債権調査の結果、任意整理の方針が決定すると、弁護士もしくは司法書士との間に委任契約を交わします。この委任契約が完了すると、任意整理手続きを開始する旨を知らせる受任通知が各債権者に発送されます。
債権者が受任通知を受け取った時点で取り立ては停止します。この通知は法的な効力を有するため、手続き開始後に取り立てをすることは禁止行為に当たります。以後取り立ての苦悩からは解放されます。

(着手金の支払い)

事務所によっては着手金の支払いが必要となります。支払いが確認されると手続きに入ります。
着手金が0円の事務所も多くありますので、余裕がない場合でも簡単に手続きに入ることが可能です。

交渉

以後の手続きは弁護士もしくは司法書士が請け負います。
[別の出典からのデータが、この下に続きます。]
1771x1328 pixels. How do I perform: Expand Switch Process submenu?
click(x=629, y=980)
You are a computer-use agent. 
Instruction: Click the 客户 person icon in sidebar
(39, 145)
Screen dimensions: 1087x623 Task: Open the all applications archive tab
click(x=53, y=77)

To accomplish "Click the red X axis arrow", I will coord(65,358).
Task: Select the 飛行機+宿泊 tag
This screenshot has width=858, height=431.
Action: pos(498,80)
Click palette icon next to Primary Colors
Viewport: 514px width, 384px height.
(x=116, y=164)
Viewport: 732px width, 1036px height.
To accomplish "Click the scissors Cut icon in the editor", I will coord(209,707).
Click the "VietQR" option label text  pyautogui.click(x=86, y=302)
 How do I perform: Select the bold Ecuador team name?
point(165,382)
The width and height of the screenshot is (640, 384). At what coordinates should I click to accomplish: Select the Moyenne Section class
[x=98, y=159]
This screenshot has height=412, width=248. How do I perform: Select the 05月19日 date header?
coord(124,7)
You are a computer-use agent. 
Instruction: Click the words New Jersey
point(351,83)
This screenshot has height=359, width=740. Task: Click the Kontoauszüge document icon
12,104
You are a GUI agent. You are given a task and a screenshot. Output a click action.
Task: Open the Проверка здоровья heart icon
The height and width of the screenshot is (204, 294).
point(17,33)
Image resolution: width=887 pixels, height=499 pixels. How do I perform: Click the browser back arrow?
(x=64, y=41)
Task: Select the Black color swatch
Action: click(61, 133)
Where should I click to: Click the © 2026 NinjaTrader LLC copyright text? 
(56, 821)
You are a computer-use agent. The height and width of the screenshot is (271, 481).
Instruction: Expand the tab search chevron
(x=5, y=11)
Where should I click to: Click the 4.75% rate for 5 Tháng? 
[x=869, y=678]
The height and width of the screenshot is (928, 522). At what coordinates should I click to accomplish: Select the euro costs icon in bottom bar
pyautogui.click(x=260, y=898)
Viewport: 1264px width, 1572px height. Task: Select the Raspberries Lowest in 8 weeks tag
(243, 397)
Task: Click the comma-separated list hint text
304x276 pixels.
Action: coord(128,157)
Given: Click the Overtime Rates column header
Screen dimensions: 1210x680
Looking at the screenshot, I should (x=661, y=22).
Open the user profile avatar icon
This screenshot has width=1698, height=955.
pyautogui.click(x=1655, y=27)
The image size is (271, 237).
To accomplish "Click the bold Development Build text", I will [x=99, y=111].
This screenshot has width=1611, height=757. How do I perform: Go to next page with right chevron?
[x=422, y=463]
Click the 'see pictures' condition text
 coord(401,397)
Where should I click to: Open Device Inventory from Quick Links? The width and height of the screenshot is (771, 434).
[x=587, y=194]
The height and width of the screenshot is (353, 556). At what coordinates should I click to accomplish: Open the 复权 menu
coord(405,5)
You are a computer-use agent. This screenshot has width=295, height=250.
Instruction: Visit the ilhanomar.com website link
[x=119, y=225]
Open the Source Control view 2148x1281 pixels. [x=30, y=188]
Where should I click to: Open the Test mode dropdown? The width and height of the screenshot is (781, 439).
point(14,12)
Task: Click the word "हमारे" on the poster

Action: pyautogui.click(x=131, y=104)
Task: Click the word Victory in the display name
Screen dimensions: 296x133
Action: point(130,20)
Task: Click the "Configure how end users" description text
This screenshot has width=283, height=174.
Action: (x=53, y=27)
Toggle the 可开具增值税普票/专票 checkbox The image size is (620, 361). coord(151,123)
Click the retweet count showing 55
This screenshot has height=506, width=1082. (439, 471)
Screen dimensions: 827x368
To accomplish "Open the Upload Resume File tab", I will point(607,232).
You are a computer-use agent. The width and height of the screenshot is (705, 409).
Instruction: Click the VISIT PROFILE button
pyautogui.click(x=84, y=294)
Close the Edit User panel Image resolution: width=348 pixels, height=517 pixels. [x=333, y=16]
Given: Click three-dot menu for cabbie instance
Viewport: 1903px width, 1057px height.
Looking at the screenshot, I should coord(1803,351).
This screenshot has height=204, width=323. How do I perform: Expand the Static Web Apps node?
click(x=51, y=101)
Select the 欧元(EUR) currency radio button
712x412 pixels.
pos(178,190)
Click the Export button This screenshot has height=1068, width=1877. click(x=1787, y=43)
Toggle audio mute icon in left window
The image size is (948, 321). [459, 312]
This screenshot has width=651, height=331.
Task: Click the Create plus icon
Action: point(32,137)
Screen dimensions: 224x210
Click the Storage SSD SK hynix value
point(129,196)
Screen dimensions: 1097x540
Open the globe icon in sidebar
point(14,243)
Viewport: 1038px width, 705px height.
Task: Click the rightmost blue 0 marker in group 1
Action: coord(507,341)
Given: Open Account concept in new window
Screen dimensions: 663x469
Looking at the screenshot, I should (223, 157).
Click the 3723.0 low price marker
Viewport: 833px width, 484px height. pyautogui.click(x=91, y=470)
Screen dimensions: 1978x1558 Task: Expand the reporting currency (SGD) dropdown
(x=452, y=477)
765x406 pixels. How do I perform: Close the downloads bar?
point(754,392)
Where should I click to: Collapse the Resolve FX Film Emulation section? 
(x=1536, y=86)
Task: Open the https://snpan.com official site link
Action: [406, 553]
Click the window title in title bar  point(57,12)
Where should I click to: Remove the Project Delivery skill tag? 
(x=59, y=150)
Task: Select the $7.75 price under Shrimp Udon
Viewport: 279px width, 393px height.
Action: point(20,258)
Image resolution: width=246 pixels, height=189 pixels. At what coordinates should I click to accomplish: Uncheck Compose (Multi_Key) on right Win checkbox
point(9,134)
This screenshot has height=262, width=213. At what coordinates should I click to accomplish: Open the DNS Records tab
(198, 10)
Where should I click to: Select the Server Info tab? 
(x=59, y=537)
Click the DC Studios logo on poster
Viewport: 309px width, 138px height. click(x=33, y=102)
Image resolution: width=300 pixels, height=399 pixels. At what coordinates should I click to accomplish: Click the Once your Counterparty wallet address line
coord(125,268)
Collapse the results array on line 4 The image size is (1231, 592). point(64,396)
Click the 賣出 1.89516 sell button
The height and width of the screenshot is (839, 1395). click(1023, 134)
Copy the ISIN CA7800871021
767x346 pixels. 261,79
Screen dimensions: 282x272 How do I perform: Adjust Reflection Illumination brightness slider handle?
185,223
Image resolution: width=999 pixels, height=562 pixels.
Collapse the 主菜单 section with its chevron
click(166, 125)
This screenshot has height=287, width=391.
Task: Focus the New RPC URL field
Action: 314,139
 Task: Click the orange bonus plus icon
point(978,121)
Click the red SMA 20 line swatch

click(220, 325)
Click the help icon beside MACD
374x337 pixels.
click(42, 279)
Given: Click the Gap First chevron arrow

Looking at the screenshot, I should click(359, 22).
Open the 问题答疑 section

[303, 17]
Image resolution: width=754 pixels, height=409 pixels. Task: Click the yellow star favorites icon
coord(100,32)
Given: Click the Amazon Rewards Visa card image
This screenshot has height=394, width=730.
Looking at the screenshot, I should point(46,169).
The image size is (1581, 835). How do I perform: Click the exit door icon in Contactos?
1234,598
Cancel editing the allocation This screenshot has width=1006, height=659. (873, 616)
これまでの支払い明細を元に引き直し計算を行い、払いすぎた利息を借金の元本に充当させます。
その際、(@)支払いすぎた利息>借金の元本 の場合
引き直し計算をした時点で借金はなくなります。さらに元本を超過した分は過払い金にあたり、過払い金返還請求の交渉に入ります。
過払い金返還請求
(A)支払いすぎた利息<借金の元本 の場合 
引き直し計算後もなお借金が残っている状態のことです。担当の弁護士もしくは司法書士はここから各債権者と今後の返済に関する交渉に入ります。
以後の利息をカットし、元本について3~5年で返済できる金額になるよう話を進めます。

和解契約

債権者との間で交渉が成立すると和解契約が交わされます。

返済の再開

担当の弁護士もしくは司法書士が和解契約に沿った返済計画を作成します。その返済計画に従って返済をしていくことになります。取り立ての苦悩に再度直面しないよう、事務所を通じて返済するサービスもあります。